Your boyfriend’s asking you to sometimes wear a dress for him, not hold out your wrist so he can chain you to the pipe in the basement with the six other sister wives.
There are women out there who still see dressing to please a man as some sort of Stockholm syndrome thing—participating in your own (flouncy, spaghetti-strapped) subjugation. So, it’s possible that those advising you “Don’t change for a man!” are just
trying to help you be a modern and empowered woman. Of course, one could argue that actually being a modern and empowered woman means you don’t have to dress like you’re hoping to get a call to clean out a sewer line.

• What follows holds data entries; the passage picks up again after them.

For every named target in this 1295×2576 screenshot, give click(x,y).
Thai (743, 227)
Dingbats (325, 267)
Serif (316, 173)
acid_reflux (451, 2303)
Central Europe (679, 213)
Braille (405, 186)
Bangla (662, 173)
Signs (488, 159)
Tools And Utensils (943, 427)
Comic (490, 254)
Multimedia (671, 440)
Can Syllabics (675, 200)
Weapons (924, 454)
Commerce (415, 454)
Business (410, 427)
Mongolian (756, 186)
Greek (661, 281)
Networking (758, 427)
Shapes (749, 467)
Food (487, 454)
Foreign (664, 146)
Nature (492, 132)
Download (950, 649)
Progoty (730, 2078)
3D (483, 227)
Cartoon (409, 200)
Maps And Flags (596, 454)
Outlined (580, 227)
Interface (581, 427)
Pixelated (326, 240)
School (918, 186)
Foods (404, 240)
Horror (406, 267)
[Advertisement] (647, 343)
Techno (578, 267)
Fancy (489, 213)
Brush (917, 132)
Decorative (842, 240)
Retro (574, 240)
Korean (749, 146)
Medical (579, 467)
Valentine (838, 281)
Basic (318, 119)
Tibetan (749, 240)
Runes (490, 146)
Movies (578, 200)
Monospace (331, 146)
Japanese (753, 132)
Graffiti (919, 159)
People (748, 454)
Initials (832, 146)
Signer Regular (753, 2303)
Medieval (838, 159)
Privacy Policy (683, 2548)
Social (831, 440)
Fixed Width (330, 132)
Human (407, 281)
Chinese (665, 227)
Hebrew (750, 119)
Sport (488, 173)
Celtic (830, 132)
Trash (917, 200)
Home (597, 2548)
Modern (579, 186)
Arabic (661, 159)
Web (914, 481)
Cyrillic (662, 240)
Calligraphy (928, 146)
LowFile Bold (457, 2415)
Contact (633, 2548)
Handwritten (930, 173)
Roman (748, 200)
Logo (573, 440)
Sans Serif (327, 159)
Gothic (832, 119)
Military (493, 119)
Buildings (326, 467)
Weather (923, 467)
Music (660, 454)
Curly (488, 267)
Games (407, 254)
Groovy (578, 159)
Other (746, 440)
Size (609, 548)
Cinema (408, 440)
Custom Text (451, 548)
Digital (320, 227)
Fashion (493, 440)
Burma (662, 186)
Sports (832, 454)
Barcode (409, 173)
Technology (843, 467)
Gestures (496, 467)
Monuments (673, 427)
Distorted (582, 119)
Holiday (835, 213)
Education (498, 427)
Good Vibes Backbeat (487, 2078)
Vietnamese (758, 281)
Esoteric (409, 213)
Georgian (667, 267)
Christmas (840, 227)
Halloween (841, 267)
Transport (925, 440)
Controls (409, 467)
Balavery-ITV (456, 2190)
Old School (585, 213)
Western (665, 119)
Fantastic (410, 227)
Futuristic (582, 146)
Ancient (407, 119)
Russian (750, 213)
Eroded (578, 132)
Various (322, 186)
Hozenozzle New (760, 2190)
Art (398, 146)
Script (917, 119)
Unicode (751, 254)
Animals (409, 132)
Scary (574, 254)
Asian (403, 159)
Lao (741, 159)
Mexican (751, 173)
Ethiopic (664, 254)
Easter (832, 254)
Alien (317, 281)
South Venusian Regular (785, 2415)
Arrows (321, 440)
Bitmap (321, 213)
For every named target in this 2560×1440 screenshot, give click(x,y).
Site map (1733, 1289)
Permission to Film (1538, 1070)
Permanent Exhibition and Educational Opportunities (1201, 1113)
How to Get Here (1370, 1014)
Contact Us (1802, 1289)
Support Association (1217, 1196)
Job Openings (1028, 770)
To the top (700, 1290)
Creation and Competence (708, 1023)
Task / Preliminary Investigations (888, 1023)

Maybe those in your advice coven really do believe they’re acting in your best interest. Maybe.
Social psychologists Roy Baumeister and Jean Twenge report that it’s widely believed that men drive the “cultural suppression of female sexuality”—which could include shaming women for how they dress. However, in reviewing the research, they make a persuasive case that it’s primarily women (often without awareness of their motives) who work to “stifle each other’s sexuality.”
This is right in keeping with research on female competition. While men fight openly—“Bring it! I will ruin you!”—women take a sneakier approach. As female competition researcher Tracy Vaillancourt explains it, women fight for their interests using “indirect aggression,” such as gossip, mean looks, disparaging remarks and other underhanded tactics to “reduce the mate value of a rival.”
Underhanded tactics? You know—like suggesting you’re selling out womankind if you wear a skirt or winged eyeliner.
In other words, your best interest and these other women’s may diverge—though they may not consciously intend to hurt you. As for whether you should throw on a dress from time to time, consider that if you love somebody, you do sweet things for them. Sometimes, this requires a bit of a stretch on your part—like from the teen boys’ section of the department store to that rack in the women’s department. A person’s clothes say a lot about them, and a man will be happier if his girlfriend’s don’t scream, “My hobby is crushing beer cans against my forehead.”
I’m a 39-year-old woman dating for the first time since the ’90s. I’m doing the online thing, and none of these guys look like their photos! It’s incredible. When we meet, they always say, “You look just like your pictures.” Isn’t that the point?
Guy, in online dating profile: “I’m 55!” Guy’s neck, when you meet for coffee: “I was a war hero. In the Peloponnesian War.”
Unfortunately, Mr. Peloponnesian Pants On Fire has plenty of company on dating sites. In fact, about a third of the photos people post aren’t true to life, according to research by psychologist Jeffrey T. Hancock. Sometimes, that’s due to Photoshop; sometimes, the photo is less-thancurrent; and sometimes, along the lines of “every picture tells a story,” the story is “This is how I’d look if I were someone else entirely.”
That last kind of lie—posting photos of somebody else—is less common than other photographic deceptions, because, as Hancock notes, people have to balance looking good enough to meet with not making somebody stomp angrily away once they do. The same goes for the other lies people tell. Hancock also finds that 81 percent of people on dating sites are lying about their height, weight, and age—but often just a little.
So, where you go wrong is in your expectations—expecting online daters to be truthful. As with eBay, a big benefit of dating sites is quantity—instant access to countless prospects. But there’s also a big tradeoff: quality. Going forward, assume everyone on a dating site is lying. Meet prospective partners as soon as possible and as casually as possible. If you’re throwing back a $4 latte, as opposed to waiting for the waitress to bring the entree, it’s a little easier to make a quick exit from the guy decades older than his picture: “Wow, will you look at the time?! I didn’t realize 20 years had passed since we set up our date.”